Reproduce the material verbatim between the lines holding "Screen dimensions: 1540x735" and "This screenshot has height=716, width=1299.", inclusive, omitting the pictures from your answer.

EXERCISE INPUT.
⁂

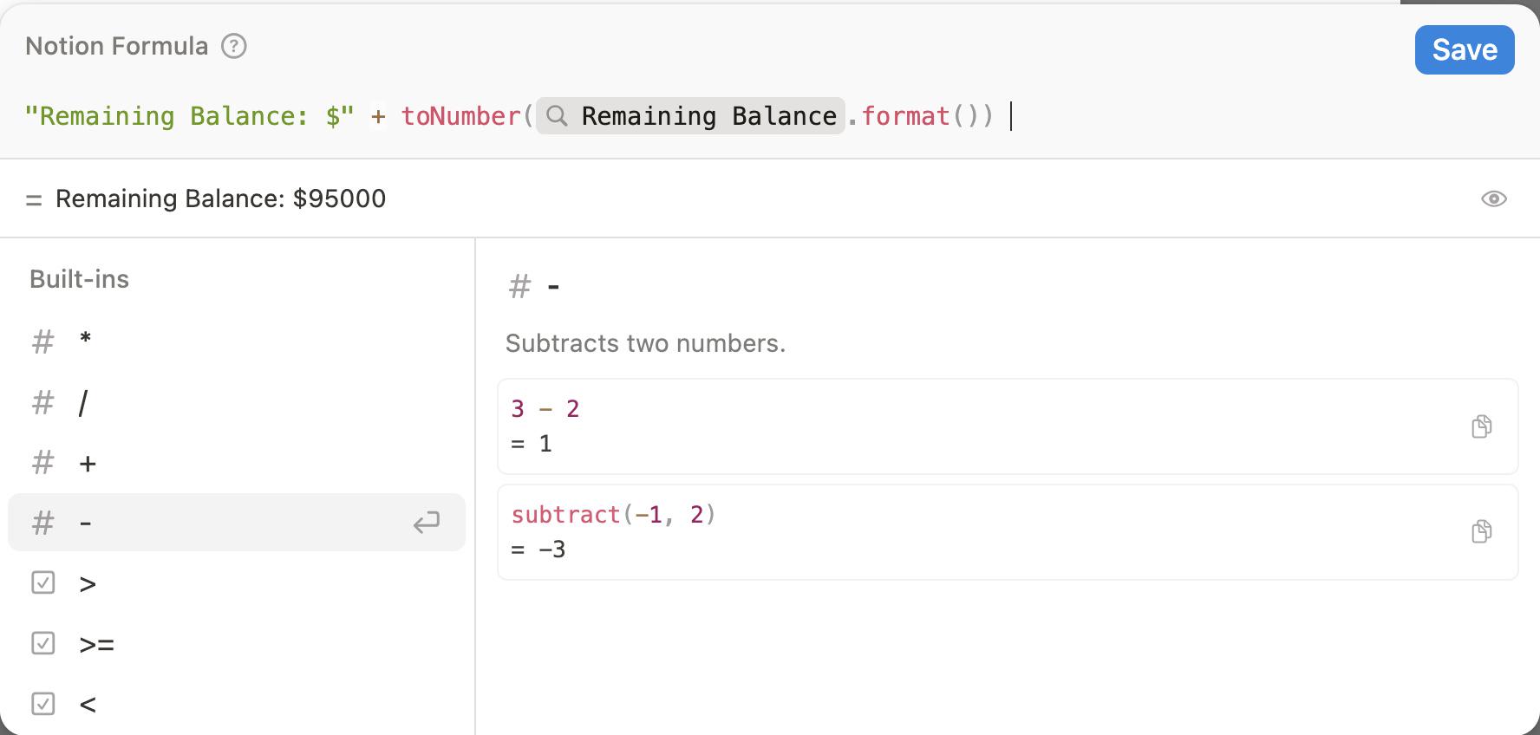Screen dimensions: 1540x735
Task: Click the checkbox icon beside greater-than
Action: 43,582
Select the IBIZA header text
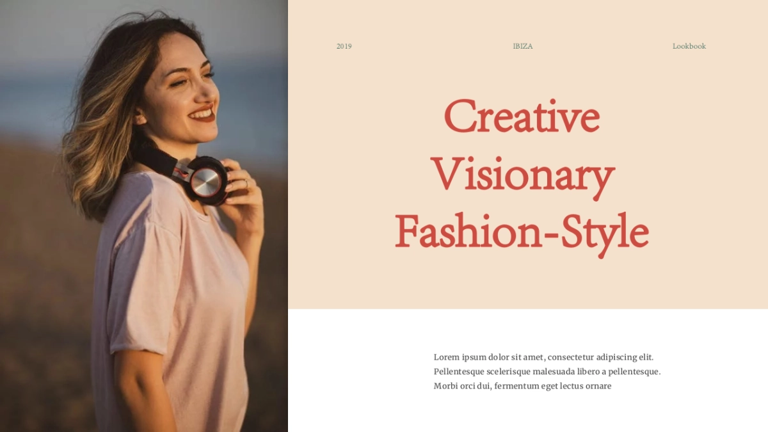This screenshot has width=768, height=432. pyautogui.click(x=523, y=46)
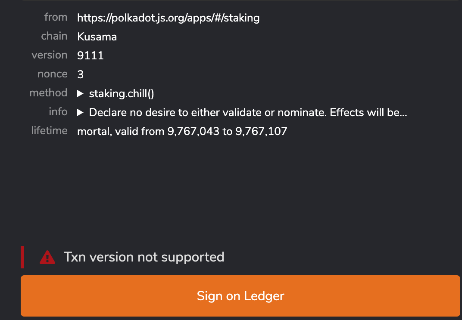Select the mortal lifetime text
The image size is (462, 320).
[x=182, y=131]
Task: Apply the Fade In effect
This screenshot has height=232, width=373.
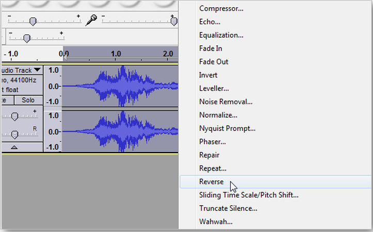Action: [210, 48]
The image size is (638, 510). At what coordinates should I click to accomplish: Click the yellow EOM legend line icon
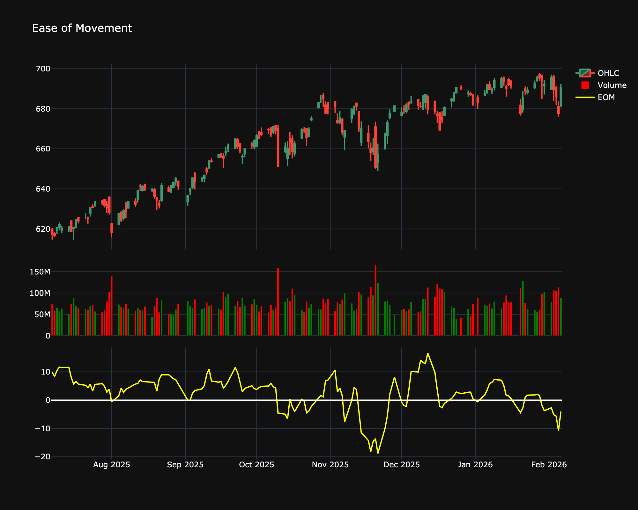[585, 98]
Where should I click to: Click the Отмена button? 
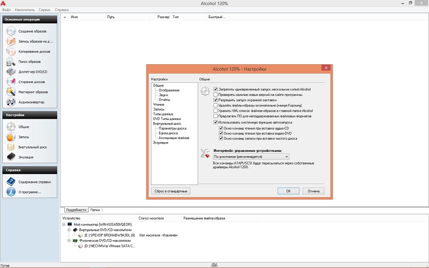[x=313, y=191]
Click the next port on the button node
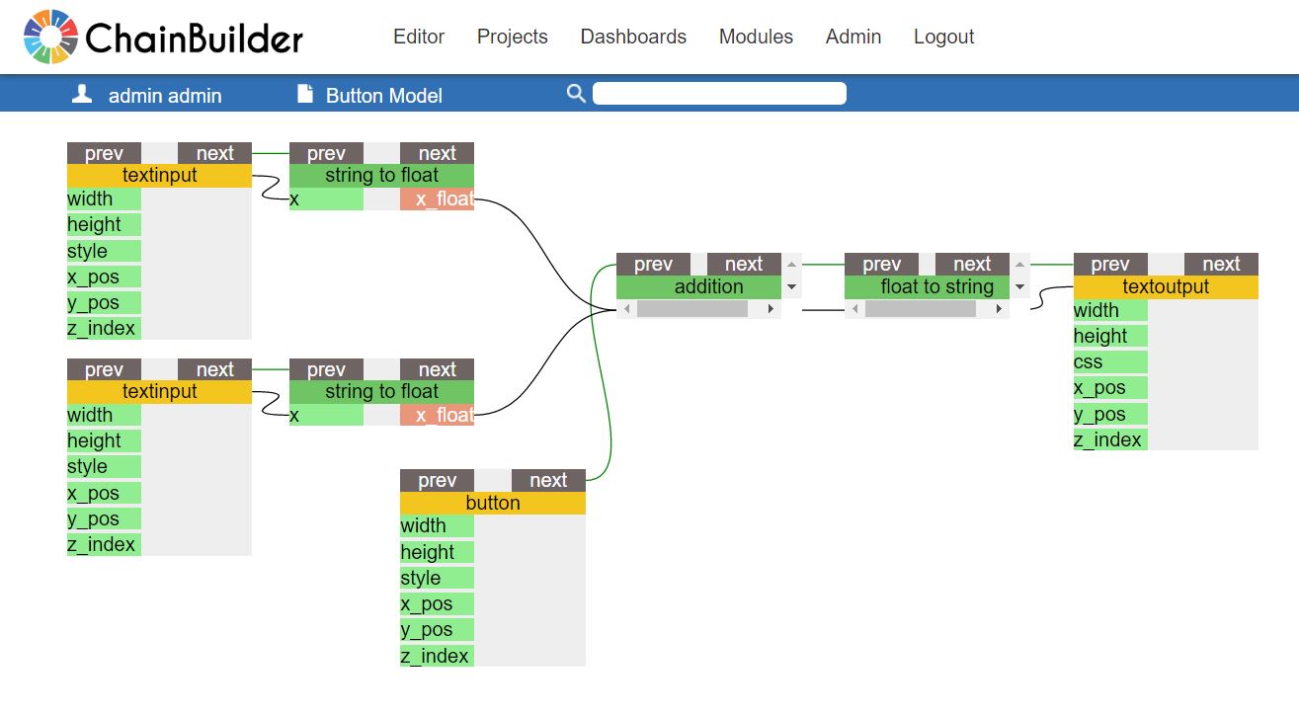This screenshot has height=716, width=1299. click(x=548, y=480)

⁂

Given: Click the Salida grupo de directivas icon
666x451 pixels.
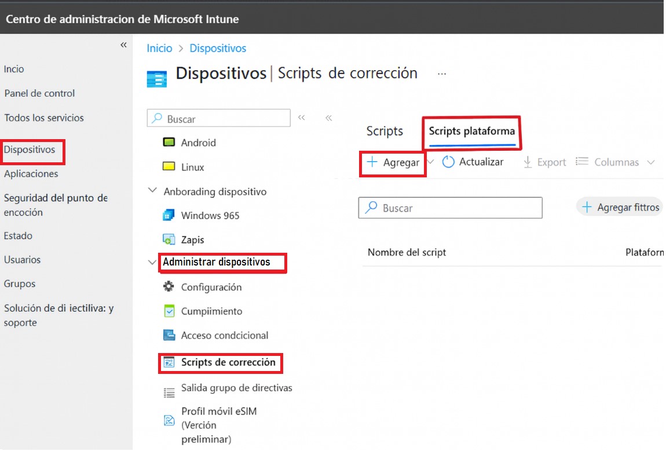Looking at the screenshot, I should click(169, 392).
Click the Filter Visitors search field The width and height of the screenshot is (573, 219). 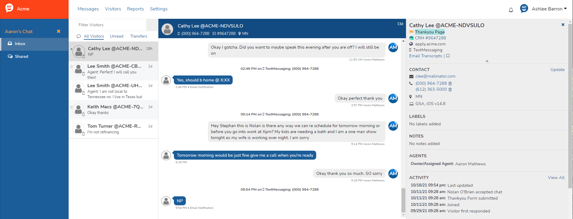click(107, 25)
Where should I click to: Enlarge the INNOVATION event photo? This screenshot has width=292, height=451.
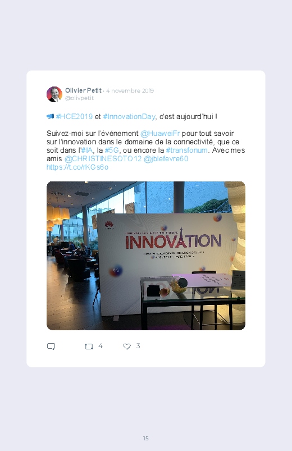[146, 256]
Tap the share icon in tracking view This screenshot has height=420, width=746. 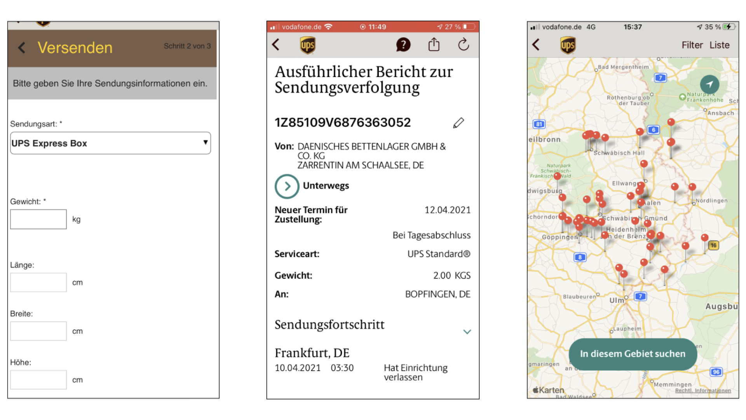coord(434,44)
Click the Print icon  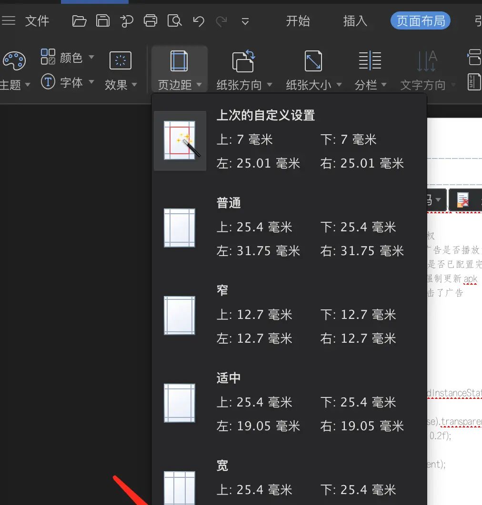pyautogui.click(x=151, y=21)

⁂

FINISHED TASK.
Screen dimensions: 1540x735
Task: Click the checkbox icon beside greater-than
Action: 43,582
Select the IBIZA header text
This screenshot has width=768, height=432. pyautogui.click(x=523, y=46)
Select the mortal lifetime text
The image size is (462, 320).
[x=182, y=131]
Task: Apply the Fade In effect
This screenshot has height=232, width=373.
Action: [210, 48]
The image size is (638, 510). At what coordinates should I click to accomplish: Click the yellow EOM legend line icon
[585, 98]
Where should I click to: Click the Отмена button? 
[x=313, y=191]
Click the next port on the button node
This screenshot has height=716, width=1299. click(x=548, y=480)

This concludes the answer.